In einer Beziehung, in der BDSM neben den alltäglichen Dingen auch eine Rolle spielt, ist es für den devoten Part besonders wichtig, vertrauen zu können und sich geborgen zu fühlen. Natürlich spielen Vertrauen und Hingabe auch in einer Affäre eine Rolle, aber doch an entscheidenden Punkten eine ganz andere.
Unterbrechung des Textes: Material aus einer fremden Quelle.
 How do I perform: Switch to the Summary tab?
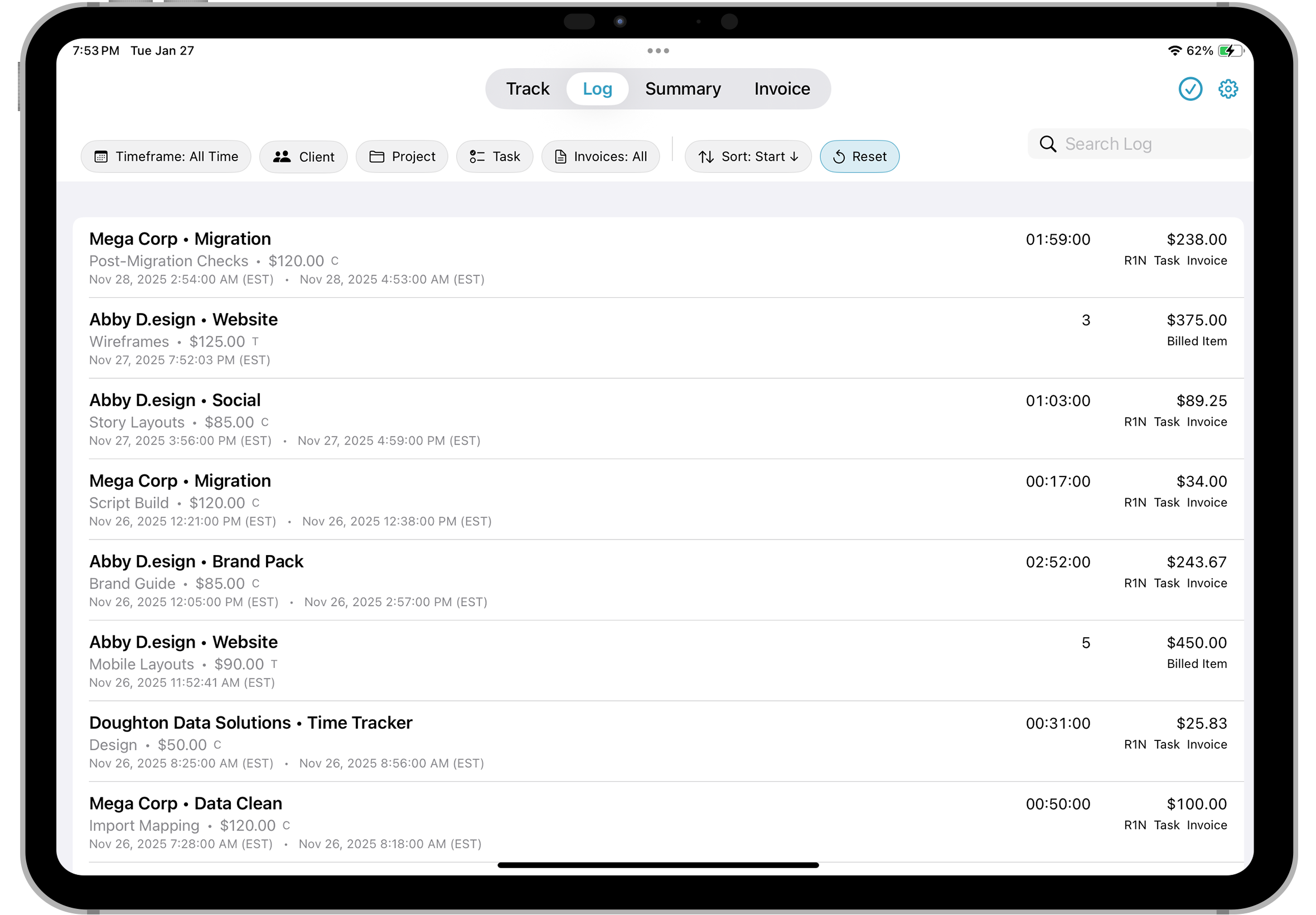683,88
Dominiere ich eine Partnerin, die mir im Alltag gleichgestellt ist, muss sich diese immer sicher sein können, dass ich die mir gegebene Macht eben auch nur in diesem Kontext ausnutze und der Alltag davon unberührt bleibt. Eine Affäre muss sich hier keine Gedanken machen, sie kann genießen und muss nur darauf vertrauen, dass ich mich eben im Spiel an die Regeln halte, einen echten gemeinsamen Alltag wird es kaum geben.
Wer liebt und sich hingibt wird noch verletzlicher, denn er gibt noch mehr von sich preis, dies kann sehr intensiv sein, aber es gehört eben auch eine große Überwindung dazu, dies zuzulassen.
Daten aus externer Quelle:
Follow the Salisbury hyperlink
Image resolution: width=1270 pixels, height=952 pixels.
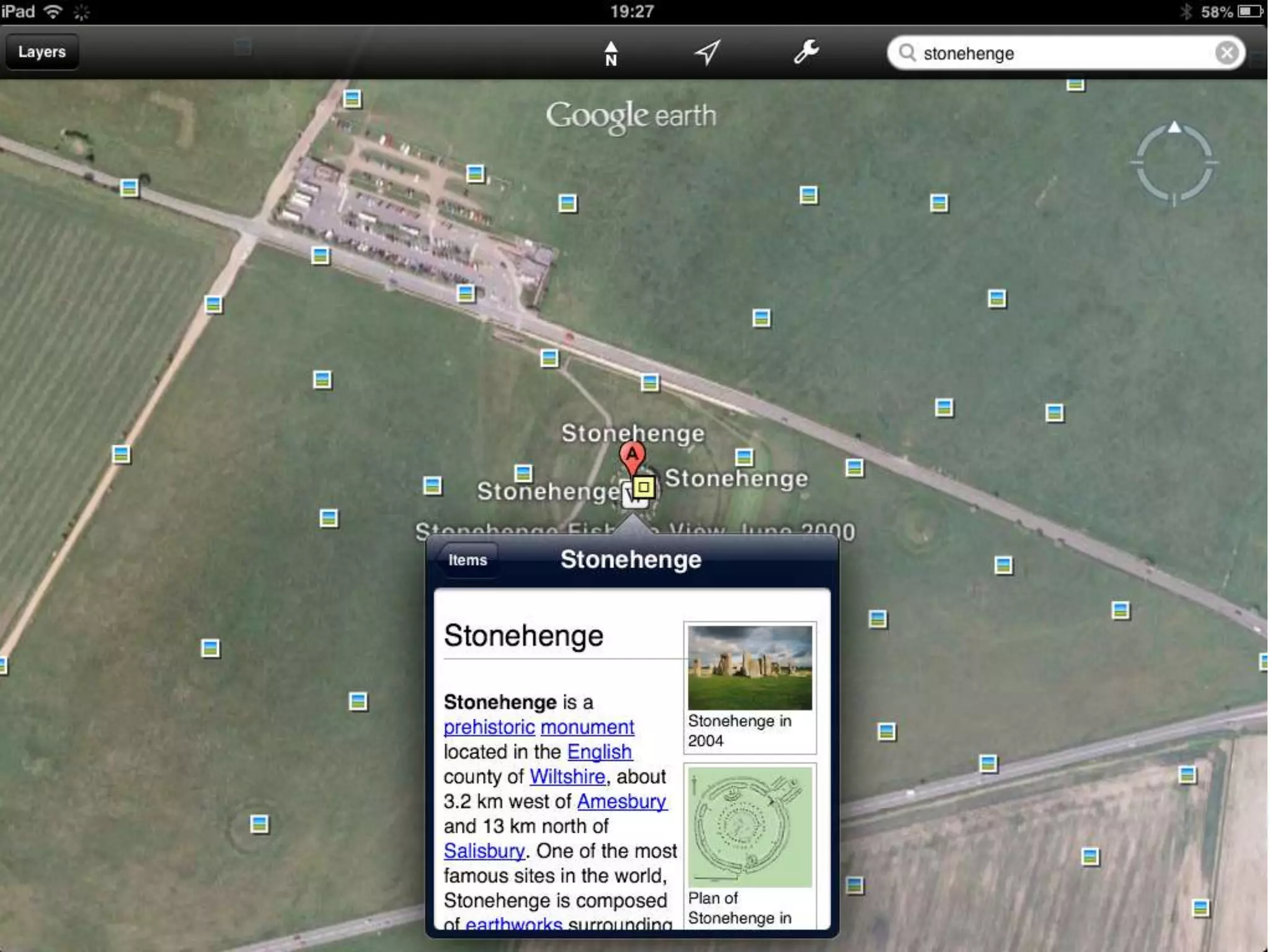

Sich gemeinsam und langsam vorzutasten, Neues bewusst zu entdecken und genießen - dies kann seinen besonderen Reiz haben. Es gibt keinen Stress, beide haben auch Zeit für andere Dinge, denn BDSM steht nicht immer im Fokus und natürlich es gibt sehr lange sehr viel zu entdecken. Auch ich entdecke mit einer Partnerin viele mir bereits bekannte Bereiche neu. Meine Lust ist in verschiedenen Bereichen sehr eng an die Lust meiner Partnerin gekoppelt und so ist es auch für mich mit jeder Partnerin etwas Neues, auch wenn ich die Sache an sich vielleicht schon sehr gut kenne. Als dominanter Part sehe ich mich als Künstler oder auch Gärtner an, ist mir mein Werk sehr wichtig und davon gehe ich in einer Beziehung immer aus, so kann ich mir sehr viel Zeit nehmen, dieses zu erschaffen.
Nicht vergessen sollte ich zudem auch eine gewisse Angst, die ich immer dann in Beziehungen habe, wenn BDSM zu einem dominanten Teil ebendieser wird. Bereits zweimal wurde ich als Herr geliebt, aber wohl nicht auch als Mann. Ich finde dies sehr verletzend, denn dadurch werde ich auf eine sexuelle Rolle reduziert und der Mensch tritt in den Hintergrund. Bei einer Affäre ist dies sicher sogar von Vorteil, in einer Beziehung ist es hingegen ein Schlag ins Gesicht. Die beiden Male, in denen sich diese Entwicklung vollzog, waren eben Beziehungen, in denen die Neugier auf BDSM bei meinen Partnerinnen wohl so groß war, dass die Neugier an der Person verloren ging. Somit waren sie so sehr auf diese Punkte fixiert, dass die Annäherung von Mann und Frau auf der Strecke blieb.
Am besten kann man die Exploration BDSM vielleicht mit einer schönen Stadt vergleichen, die es zu entdecken gibt. Ich kann nun den Shuttelexpress an der Touristikinformation buchen und mich von einer Sehenswürdigkeit zur anderen karren lassen, um möglichst schnell möglichst alles zu sehen und ganz viele Fotos fürs Fotoalbum zu bekommen. ODER ich besorge mir bei der Touristikinformation einen Stadtplan und erkunde sie auf eigene Faust. Dies dauert länger und sicher ist es auch anstrengender, aber ich kann mich zwischenzeitlich einfach in ein nettes Café oder einen Park setzen und die Situation genießen, lerne viel mehr Facetten und Eigenheiten der Stadt kennen und am Ende werde ich mehr zu berichten haben und genau wissen, welche Orte ich gerne wieder sehen will und welche ich meiden sollte. Langsam erkundet erfährt man das Flair und den Pulsschlag einer Stadt und selbst erkundet bestimmt jeder über seine eigene Route und nicht ein routinierter, aber gelangweilter Busfahrer.